- Task to complete -
Please recast every one of the rows below as a numbered list, omitting any blank lines.

————

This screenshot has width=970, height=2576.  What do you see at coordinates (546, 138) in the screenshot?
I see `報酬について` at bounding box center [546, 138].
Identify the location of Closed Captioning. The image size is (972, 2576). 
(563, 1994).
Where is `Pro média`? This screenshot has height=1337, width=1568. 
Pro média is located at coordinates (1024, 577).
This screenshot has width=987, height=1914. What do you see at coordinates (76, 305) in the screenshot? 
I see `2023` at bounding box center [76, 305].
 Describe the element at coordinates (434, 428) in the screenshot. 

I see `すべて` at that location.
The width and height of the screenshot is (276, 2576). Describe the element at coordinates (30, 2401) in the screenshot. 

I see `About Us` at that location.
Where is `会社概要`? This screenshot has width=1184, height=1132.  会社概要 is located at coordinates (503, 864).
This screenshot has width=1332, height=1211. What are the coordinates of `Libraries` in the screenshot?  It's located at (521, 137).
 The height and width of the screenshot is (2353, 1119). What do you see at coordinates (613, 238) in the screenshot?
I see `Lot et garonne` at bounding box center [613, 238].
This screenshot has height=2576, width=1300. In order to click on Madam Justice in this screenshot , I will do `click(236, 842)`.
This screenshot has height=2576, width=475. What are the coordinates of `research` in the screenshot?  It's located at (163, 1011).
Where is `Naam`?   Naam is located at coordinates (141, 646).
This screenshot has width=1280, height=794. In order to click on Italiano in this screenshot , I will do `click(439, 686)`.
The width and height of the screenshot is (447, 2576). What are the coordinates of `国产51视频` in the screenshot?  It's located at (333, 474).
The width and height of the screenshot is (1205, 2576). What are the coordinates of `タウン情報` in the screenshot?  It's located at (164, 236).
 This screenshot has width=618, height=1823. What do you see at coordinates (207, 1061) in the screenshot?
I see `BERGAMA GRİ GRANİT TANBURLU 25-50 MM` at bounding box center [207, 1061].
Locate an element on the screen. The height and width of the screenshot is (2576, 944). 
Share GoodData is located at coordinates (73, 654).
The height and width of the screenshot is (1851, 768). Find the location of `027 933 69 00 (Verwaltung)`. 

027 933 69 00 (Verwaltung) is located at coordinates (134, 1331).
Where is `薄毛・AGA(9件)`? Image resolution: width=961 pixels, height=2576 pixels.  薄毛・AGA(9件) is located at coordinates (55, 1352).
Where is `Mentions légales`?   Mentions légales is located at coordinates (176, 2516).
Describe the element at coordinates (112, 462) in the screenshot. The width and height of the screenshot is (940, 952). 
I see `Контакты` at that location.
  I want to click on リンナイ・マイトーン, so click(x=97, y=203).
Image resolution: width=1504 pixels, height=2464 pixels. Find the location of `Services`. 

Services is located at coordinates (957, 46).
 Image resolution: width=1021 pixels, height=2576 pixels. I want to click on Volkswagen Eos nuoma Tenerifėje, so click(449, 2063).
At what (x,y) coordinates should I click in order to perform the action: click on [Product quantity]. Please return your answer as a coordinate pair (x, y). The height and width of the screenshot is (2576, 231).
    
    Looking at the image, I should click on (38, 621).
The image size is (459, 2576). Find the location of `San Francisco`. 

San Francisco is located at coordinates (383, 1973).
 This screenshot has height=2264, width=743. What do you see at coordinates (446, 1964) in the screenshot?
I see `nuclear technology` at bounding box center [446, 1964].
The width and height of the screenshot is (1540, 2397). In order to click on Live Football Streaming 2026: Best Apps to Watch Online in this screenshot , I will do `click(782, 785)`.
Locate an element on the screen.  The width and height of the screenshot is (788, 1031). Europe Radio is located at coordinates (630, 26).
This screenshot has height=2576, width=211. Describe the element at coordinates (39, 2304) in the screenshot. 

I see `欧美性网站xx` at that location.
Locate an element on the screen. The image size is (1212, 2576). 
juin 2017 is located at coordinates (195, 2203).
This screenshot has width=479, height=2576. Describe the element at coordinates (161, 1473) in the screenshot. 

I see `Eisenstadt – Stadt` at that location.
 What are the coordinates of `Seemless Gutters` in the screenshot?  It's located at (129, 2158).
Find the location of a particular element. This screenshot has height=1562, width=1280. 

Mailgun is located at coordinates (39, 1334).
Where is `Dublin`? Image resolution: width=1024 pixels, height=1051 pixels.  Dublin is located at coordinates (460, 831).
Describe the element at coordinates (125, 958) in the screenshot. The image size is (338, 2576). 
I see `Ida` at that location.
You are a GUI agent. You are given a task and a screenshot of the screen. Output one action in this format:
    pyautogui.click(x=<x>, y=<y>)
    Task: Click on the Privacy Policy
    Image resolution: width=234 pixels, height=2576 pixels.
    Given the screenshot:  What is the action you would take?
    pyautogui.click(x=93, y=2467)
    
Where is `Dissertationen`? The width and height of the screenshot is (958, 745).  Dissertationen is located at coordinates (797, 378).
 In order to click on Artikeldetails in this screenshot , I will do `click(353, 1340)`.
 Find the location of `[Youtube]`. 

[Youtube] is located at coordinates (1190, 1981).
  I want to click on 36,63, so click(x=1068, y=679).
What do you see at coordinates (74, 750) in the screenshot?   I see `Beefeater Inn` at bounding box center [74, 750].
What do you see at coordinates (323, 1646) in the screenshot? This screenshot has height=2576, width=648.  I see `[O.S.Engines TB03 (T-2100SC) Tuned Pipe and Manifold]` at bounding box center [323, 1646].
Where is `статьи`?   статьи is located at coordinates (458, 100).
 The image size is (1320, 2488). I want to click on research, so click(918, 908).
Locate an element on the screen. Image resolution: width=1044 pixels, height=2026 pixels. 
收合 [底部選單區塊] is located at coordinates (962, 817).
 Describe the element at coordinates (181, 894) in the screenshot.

————

- Answer to this exercise -
1. This screenshot has width=970, height=2576.  What do you see at coordinates (546, 138) in the screenshot?
2. I see `報酬について` at bounding box center [546, 138].
3. Identify the location of Closed Captioning. The image size is (972, 2576). 
4. (563, 1994).
5. Where is `Pro média`? This screenshot has height=1337, width=1568. 
6. Pro média is located at coordinates (1024, 577).
7. This screenshot has width=987, height=1914. What do you see at coordinates (76, 305) in the screenshot? 
8. I see `2023` at bounding box center [76, 305].
9.  Describe the element at coordinates (434, 428) in the screenshot. 
10. I see `すべて` at that location.
11. The width and height of the screenshot is (276, 2576). Describe the element at coordinates (30, 2401) in the screenshot. 
12. I see `About Us` at that location.
13. Where is `会社概要`? This screenshot has width=1184, height=1132.  会社概要 is located at coordinates (503, 864).
14. This screenshot has width=1332, height=1211. What are the coordinates of `Libraries` in the screenshot?  It's located at (521, 137).
15.  The height and width of the screenshot is (2353, 1119). What do you see at coordinates (613, 238) in the screenshot?
16. I see `Lot et garonne` at bounding box center [613, 238].
17. This screenshot has height=2576, width=1300. In order to click on Madam Justice in this screenshot , I will do `click(236, 842)`.
18. This screenshot has height=2576, width=475. What are the coordinates of `research` in the screenshot?  It's located at (163, 1011).
19. Where is `Naam`?   Naam is located at coordinates (141, 646).
20. This screenshot has width=1280, height=794. In order to click on Italiano in this screenshot , I will do `click(439, 686)`.
21. The width and height of the screenshot is (447, 2576). What are the coordinates of `国产51视频` in the screenshot?  It's located at (333, 474).
22. The width and height of the screenshot is (1205, 2576). What are the coordinates of `タウン情報` in the screenshot?  It's located at (164, 236).
23.  This screenshot has width=618, height=1823. What do you see at coordinates (207, 1061) in the screenshot?
24. I see `BERGAMA GRİ GRANİT TANBURLU 25-50 MM` at bounding box center [207, 1061].
25. Locate an element on the screen. The height and width of the screenshot is (2576, 944). 
26. Share GoodData is located at coordinates (73, 654).
27. The height and width of the screenshot is (1851, 768). Find the location of `027 933 69 00 (Verwaltung)`. 
28. 027 933 69 00 (Verwaltung) is located at coordinates (134, 1331).
29. Where is `薄毛・AGA(9件)`? Image resolution: width=961 pixels, height=2576 pixels.  薄毛・AGA(9件) is located at coordinates (55, 1352).
30. Where is `Mentions légales`?   Mentions légales is located at coordinates (176, 2516).
31. Describe the element at coordinates (112, 462) in the screenshot. The width and height of the screenshot is (940, 952). 
32. I see `Контакты` at that location.
33.   I want to click on リンナイ・マイトーン, so click(x=97, y=203).
34. Image resolution: width=1504 pixels, height=2464 pixels. Find the location of `Services`. 
35. Services is located at coordinates (957, 46).
36.  Image resolution: width=1021 pixels, height=2576 pixels. I want to click on Volkswagen Eos nuoma Tenerifėje, so click(449, 2063).
37. At what (x,y) coordinates should I click in order to perform the action: click on [Product quantity]. Please return your answer as a coordinate pair (x, y). The height and width of the screenshot is (2576, 231).
38.     Looking at the image, I should click on (38, 621).
39. The image size is (459, 2576). Find the location of `San Francisco`. 
40. San Francisco is located at coordinates (383, 1973).
41.  This screenshot has height=2264, width=743. What do you see at coordinates (446, 1964) in the screenshot?
42. I see `nuclear technology` at bounding box center [446, 1964].
43. The width and height of the screenshot is (1540, 2397). In order to click on Live Football Streaming 2026: Best Apps to Watch Online in this screenshot , I will do `click(782, 785)`.
44. Locate an element on the screen.  The width and height of the screenshot is (788, 1031). Europe Radio is located at coordinates (630, 26).
45. This screenshot has height=2576, width=211. Describe the element at coordinates (39, 2304) in the screenshot. 
46. I see `欧美性网站xx` at that location.
47. Locate an element on the screen. The image size is (1212, 2576). 
48. juin 2017 is located at coordinates (195, 2203).
49. This screenshot has width=479, height=2576. Describe the element at coordinates (161, 1473) in the screenshot. 
50. I see `Eisenstadt – Stadt` at that location.
51.  What are the coordinates of `Seemless Gutters` in the screenshot?  It's located at (129, 2158).
52. Find the location of a particular element. This screenshot has height=1562, width=1280. 
53. Mailgun is located at coordinates (39, 1334).
54. Where is `Dublin`? Image resolution: width=1024 pixels, height=1051 pixels.  Dublin is located at coordinates (460, 831).
55. Describe the element at coordinates (125, 958) in the screenshot. The image size is (338, 2576). 
56. I see `Ida` at that location.
57. You are a GUI agent. You are given a task and a screenshot of the screen. Output one action in this format:
58.     pyautogui.click(x=<x>, y=<y>)
59.     Task: Click on the Privacy Policy
60.     Image resolution: width=234 pixels, height=2576 pixels.
61.     Given the screenshot:  What is the action you would take?
62.     pyautogui.click(x=93, y=2467)
63. Where is `Dissertationen`? The width and height of the screenshot is (958, 745).  Dissertationen is located at coordinates (797, 378).
64.  In order to click on Artikeldetails in this screenshot , I will do `click(353, 1340)`.
65.  Find the location of `[Youtube]`. 
66. [Youtube] is located at coordinates (1190, 1981).
67.   I want to click on 36,63, so click(x=1068, y=679).
68. What do you see at coordinates (74, 750) in the screenshot?   I see `Beefeater Inn` at bounding box center [74, 750].
69. What do you see at coordinates (323, 1646) in the screenshot? This screenshot has height=2576, width=648.  I see `[O.S.Engines TB03 (T-2100SC) Tuned Pipe and Manifold]` at bounding box center [323, 1646].
70. Where is `статьи`?   статьи is located at coordinates (458, 100).
71.  The image size is (1320, 2488). I want to click on research, so click(918, 908).
72. Locate an element on the screen. Image resolution: width=1044 pixels, height=2026 pixels. 
73. 收合 [底部選單區塊] is located at coordinates (962, 817).
74.  Describe the element at coordinates (181, 894) in the screenshot.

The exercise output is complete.